Interaction of Type 1 Porcine Reproductive and Respiratory Syndrome Virus With In Vitro Derived Conventional Dendritic Cells

The present study delineates the interaction of a typical PRRSV1.1 isolate 3267 with in vitro derived pig conventional dendritic cells, cDC1, cDC2, and a CD14+ population (CD14+ DCs). Only a fraction of CD14+ DCs were infected. After exposure to viral suspensions, all three DC types remained immature as determined by no increase of maturation molecules, no release of cytokines, no modification of antigen presentation abilities, and no alteration of endocytic/phagocytic capabilities. However, when the infected MARC-145 cells were used as a source of viral antigens, cDC2 and CD14+ DCs showed a significant increase in the expression of maturation molecules and released a significant amount of cytokines. To further address the impact of PRRSV1 3267 on TLR3- and TLR7-mediated activation, cDC1, cDC2, and CD14+ DCs were inoculated by the virus for 6 h prior to or simultaneously with the addition of poly I:C (TLR3 ligand) or gardiquimod (TLR7 ligand). Compared with TLR ligand alone, combination with the virus did not result in alteration to the maturation markers on all DC types but changed the cytokine response. Pre-exposure of cDC2 and CD14+ DCs to the live virus resulted in an increased the production IFN-α upon poly I:C stimulation, while pre-exposure to UV-inactivated virus enhanced the release of IL-10 upon gardiquimod stimulation.

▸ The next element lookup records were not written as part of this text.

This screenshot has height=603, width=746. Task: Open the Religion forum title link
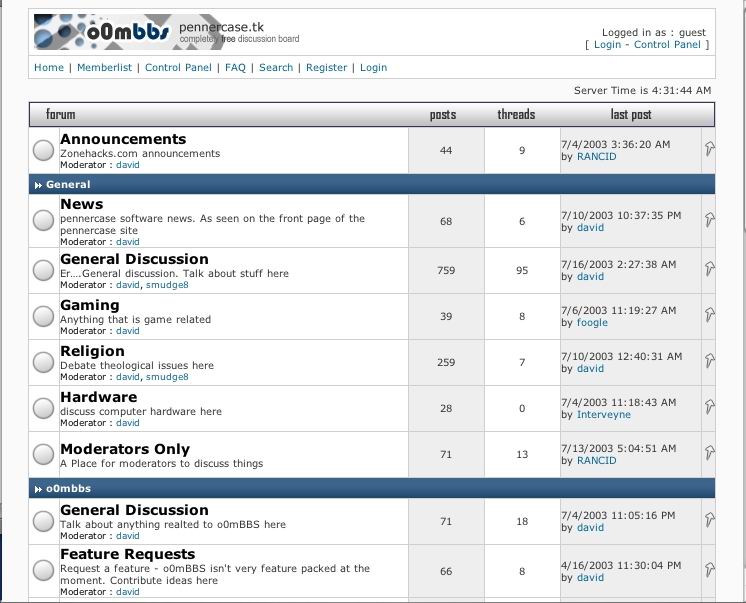(x=92, y=351)
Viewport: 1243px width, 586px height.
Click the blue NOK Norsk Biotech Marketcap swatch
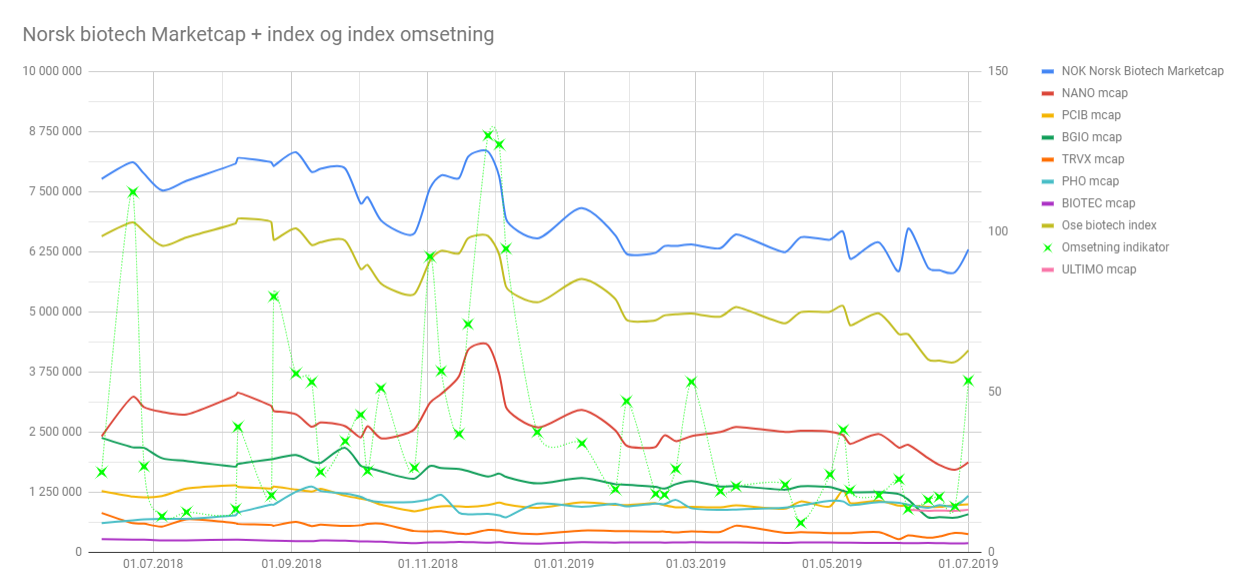coord(1047,71)
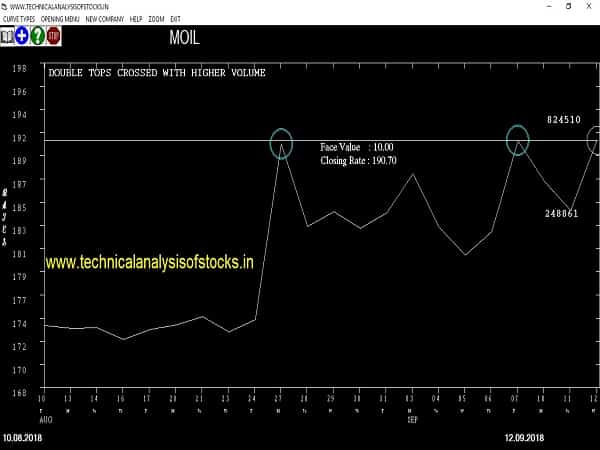Choose Exit from the menu bar
Screen dimensions: 600x450
(176, 19)
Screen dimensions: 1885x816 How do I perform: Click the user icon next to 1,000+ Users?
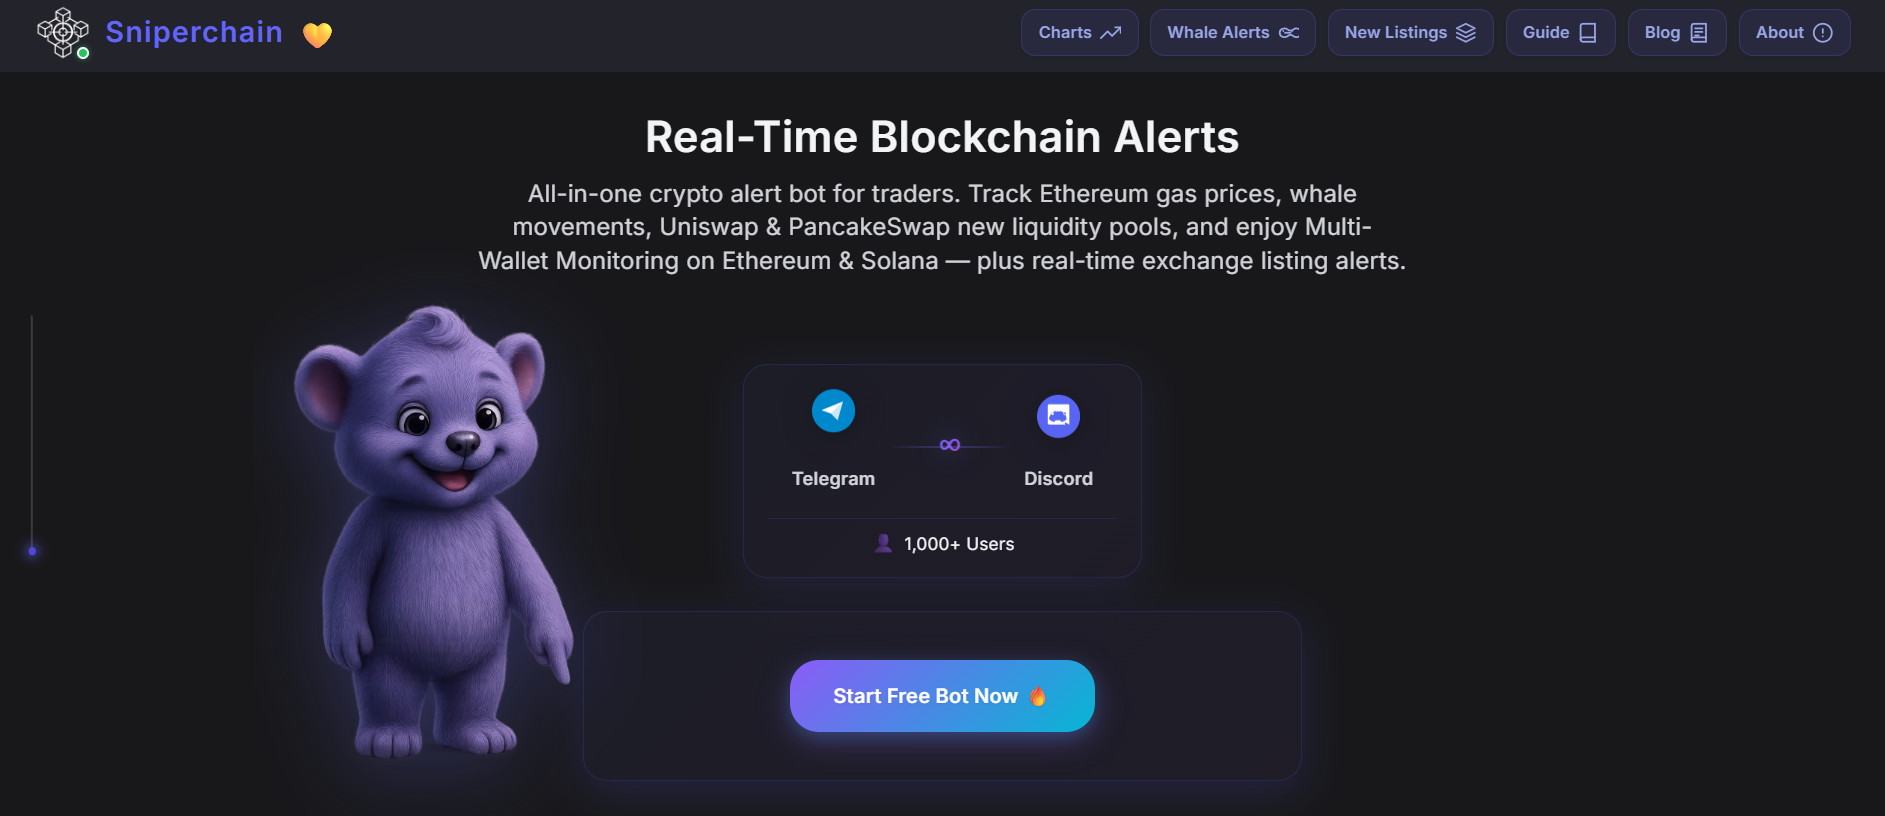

Simultaneous addition of the live virus and the TLR ligand either had no effect (mainly in cDC2) or impaired most of the cytokines after gardiquimod stimulation (in CD14+ DCs). When used as antigen presenting cells, cDC2 pre-inoculated by the live virus before addition of gardiquimod resulted in impaired proliferation of CD4–CD8¬– T cells. In the case of CD14+ DCs, pre-exposure to the live virus or simultaneously with the TLR ligand largely decreased the proliferation of CD4–CD8+ and CD4–CD8+ T-cell subsets. For cDC1, no significant changes were observed in cytokine responses or T-cell proliferation after poly I:C stimulation. Overall, these results suggest that exposure to PRRSV1 appears not to induce maturation of cDC1, cDC2, or CD14+ DCs, but might modify TLR3 and TLR7-associated responses (except for cDC1), which may affect the development of adaptive immunity during PRRSV1 infection.